Python cron jobs on Cloud Run + Cloud SQL

Context

sheehan-workspace today is a GCP-based personal monorepo: OpenTofu IaC in infra/ provisioning a Hugo static site (site/) on Firebase Hosting, deployed via GitHub Actions with Workload Identity Federation. There is no Python, no database, and no scheduled work.

The goal is to add a place to write Python cron jobs that persist data to Postgres via an ORM, on the same GCP project, without breaking the existing site stack. The longer-term aim is a Python web backend (Django) fronted by Flutter — so this scaffold needs to be expandable into a web app, not a throwaway shell.

Key locked decisions:

Compute: Cloud Run Jobs, one per cron task, triggered by Cloud Scheduler.
Database: Cloud SQL Postgres (db-f1-micro), public IP, connected via the platform-managed unix socket (cloud_sql_instances on the Cloud Run Job). No VPC connector — saves ~$10/mo.
ORM: Django ORM in standalone mode — cron jobs run as Django management commands (python manage.py run_job <name>), so manage.py handles django.setup() for free. Same project gains web views later by adding urls.py entries and a second Cloud Run Service.
Secrets: Secret Manager, mounted as env into the Cloud Run Job.
Deploy: new .github/workflows/deploy-jobs.yml triggered by jobs-v* tags, reusing the existing WIF + site-deployer SA with extra IAM bindings.

Estimated cost at idle: ~$12–14/mo, ~95% of which is Cloud SQL.

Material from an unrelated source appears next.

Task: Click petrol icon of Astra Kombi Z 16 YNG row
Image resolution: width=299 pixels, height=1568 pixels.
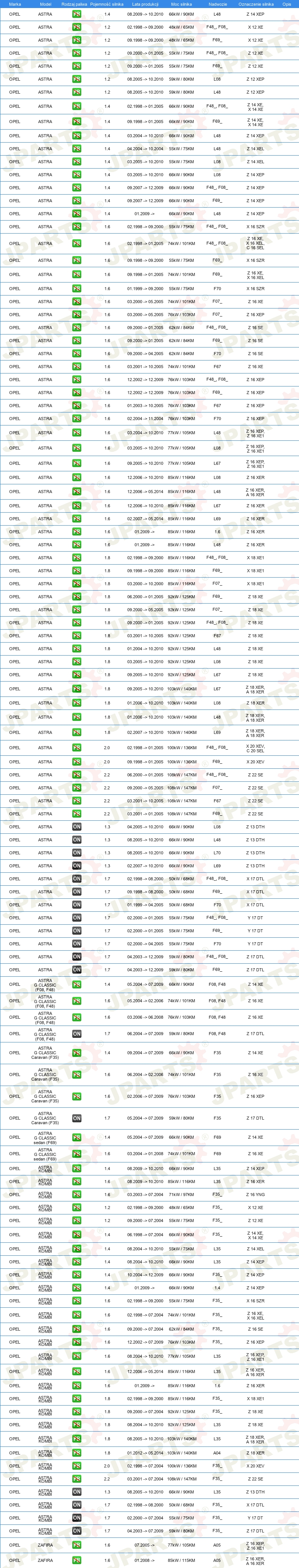Action: tap(77, 1194)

1. OpenTofu additions under `infra/`

Modify

apis.tf — append to local.required_services: artifactregistry.googleapis.com, run.googleapis.com, cloudscheduler.googleapis.com, sqladmin.googleapis.com, secretmanager.googleapis.com.
variables.tf — add jobs_image_tag (default "latest"), db_tier (default "db-f1-micro"), db_name (default "jobsdb"), db_user (default "jobs").
cicd.tf — grant site-deployer SA: roles/artifactregistry.writer on the jobs repo, roles/run.developer project-wide, and roles/iam.serviceAccountUser on the new jobs-runtime SA (required to deploy a job that runs as that SA).
outputs.tf — add jobs_image_repo, jobs_runtime_sa, db_connection_name.

Create

artifact_registry.tf — google_artifact_registry_repository.jobs (Docker format, us-central1).
cloudsql.tf:
- google_sql_database_instance.main: POSTGRES_15, var.db_tier, zonal, 10 GB HDD, public IP, no authorized networks, cloudsql.iam_authentication = on, deletion_protection = true.
- google_sql_database.app, google_sql_user.app (password auth), random_password.db.
secrets.tf:
- google_secret_manager_secret.db_password + version from random_password.db.
- google_secret_manager_secret.django_secret_key + version from random_password.django (length 64).
- secretAccessor IAM binding for jobs-runtime SA on both.
cloudrun_jobs.tf:
- google_service_account.jobs_runtime (account_id = "jobs-runtime").
- roles/cloudsql.client on jobs_runtime.
- locals.jobs map: { migrate = { args = ["migrate"], schedule = null }, example_stats = { args = ["run_job", "example_stats"], schedule = "0 * * * *" } }.
- google_cloud_run_v2_job.this with for_each = local.jobs:
  - template.template.service_account = jobs_runtime.email.
  - template.template.cloud_sql_instances = [google_sql_database_instance.main.connection_name] — provides /cloudsql/<conn> unix socket.
  - containers.image = "${region}-docker.pkg.dev/${project}/jobs/app:${var.jobs_image_tag}".
  - containers.command = ["python", "manage.py"], containers.args = each.value.args.
  - Env: DJANGO_SETTINGS_MODULE=config.settings.cloud, GCP_PROJECT_ID, DB_INSTANCE_CONNECTION_NAME, DB_NAME, DB_USER; DB_PASSWORD and DJANGO_SECRET_KEY via value_source.secret_key_ref.
  - lifecycle.ignore_changes = [template[0].template[0].containers[0].image] so gcloud run jobs update from CI doesn’t fight tofu.
scheduler.tf:
- google_service_account.scheduler + google_cloud_run_v2_job_iam_member.scheduler_invoker (roles/run.invoker) per scheduled job.
- google_cloud_scheduler_job.this with for_each = { for k, v in local.jobs : k => v if v.schedule != null }.
- http_target.uri = "https://${region}-run.googleapis.com/apis/run.googleapis.com/v1/namespaces/${project}/jobs/jobs-${each.key}:run".
- oauth_token (not oidc_token) since the target is *.googleapis.com — common pitfall.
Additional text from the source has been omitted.